When Rachael Pazdan, curator of The Hum, first told me about the series years ago, she explained to me that despite it featuring all female lineups, she didn’t want that to be the only defining aspect of the showcase. Over the years The Hum has been spotlighted by media outlets, from The New York Times to Nylon to The Village Voice. Each one has focused heavily on the central aspect of The Hum as a female based residency. However, there are other unique aspects of The Hum that deserve to be highlighted.
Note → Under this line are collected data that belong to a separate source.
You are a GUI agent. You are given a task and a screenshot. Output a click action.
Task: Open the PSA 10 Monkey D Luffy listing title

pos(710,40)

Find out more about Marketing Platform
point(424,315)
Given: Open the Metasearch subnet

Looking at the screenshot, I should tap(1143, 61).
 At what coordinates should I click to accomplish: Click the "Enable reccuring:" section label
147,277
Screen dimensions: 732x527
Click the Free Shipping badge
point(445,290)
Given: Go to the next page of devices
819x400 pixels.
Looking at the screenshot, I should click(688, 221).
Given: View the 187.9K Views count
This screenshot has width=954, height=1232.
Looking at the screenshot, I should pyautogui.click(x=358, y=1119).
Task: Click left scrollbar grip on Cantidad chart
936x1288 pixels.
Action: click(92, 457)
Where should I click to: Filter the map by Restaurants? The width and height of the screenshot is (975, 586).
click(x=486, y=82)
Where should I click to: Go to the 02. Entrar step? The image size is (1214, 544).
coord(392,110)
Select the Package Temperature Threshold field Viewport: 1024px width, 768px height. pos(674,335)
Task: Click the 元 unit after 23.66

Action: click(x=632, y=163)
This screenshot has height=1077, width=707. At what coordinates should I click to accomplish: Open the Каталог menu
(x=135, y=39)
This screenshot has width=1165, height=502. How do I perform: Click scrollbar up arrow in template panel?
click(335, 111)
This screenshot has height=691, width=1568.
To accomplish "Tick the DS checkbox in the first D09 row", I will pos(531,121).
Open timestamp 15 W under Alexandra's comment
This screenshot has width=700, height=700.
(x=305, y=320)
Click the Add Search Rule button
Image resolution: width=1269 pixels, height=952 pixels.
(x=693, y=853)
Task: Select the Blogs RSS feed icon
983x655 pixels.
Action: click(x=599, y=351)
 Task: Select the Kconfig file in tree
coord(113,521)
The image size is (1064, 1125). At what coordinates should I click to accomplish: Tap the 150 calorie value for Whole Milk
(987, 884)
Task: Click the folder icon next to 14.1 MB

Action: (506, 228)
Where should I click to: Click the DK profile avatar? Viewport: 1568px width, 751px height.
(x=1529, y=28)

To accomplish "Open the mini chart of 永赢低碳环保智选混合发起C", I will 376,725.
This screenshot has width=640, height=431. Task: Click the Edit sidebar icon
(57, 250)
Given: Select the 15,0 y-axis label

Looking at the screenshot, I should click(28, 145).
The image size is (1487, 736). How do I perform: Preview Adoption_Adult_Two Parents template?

While the artists for these events understand the importance of having an all-female space to perform in, there is a piece of the puzzle that gets overlooked when this becomes the only focus of the evening. The Hum is not merely a stage allotted for female artists – it is, down to its curation, a work of art. In each well crafted evening, Pazdan has complexly united a group of artists mined from her expansive work with the indie music scene. This is no hodgepodge of random artists, nor is it a night to go see your favorite musicians to hear their album tunes. The Hum is a stage for exploration and experimentation.
The feeling created on stage at The Hum is the closest audience members will get to experiencing the practice space of the musicians that inspire them. There is a vulnerability to this kind of space that pulls the imagination out of these performers and asks them to show the audience their unpolished selves.
In turn, the audience experiences a one-night-only evening of music which may only exist for the few minutes the musicians take the stage. A potent magic cumulates in the spontaneity and serendipity when a room full of people silently agree to participate in the unknown.
This Wednesday The Hum returns to The House of Yes with another incredible lineup of musicians. Lou Tides and L’Rain spent some time talking to Audiofemme about their previous experiences with The Hum, and what they are looking forward to this time around.
AudioFemme: This is your second time playing for The Hum. What was your first experience like?
L’Rain: It’s a little scary. It’s daunting to have all this time that you have to fill with new material with people that you haven’t played with before. But it’s the sort of thing that you want to do because of the people that are doing it. Building in an opportunity to work on new material is really important, and if you don’t have someone kick you in the butt it’s hard to do sometimes.
AF: Did you bring some of those experiences with you into the music that you created after The Hum?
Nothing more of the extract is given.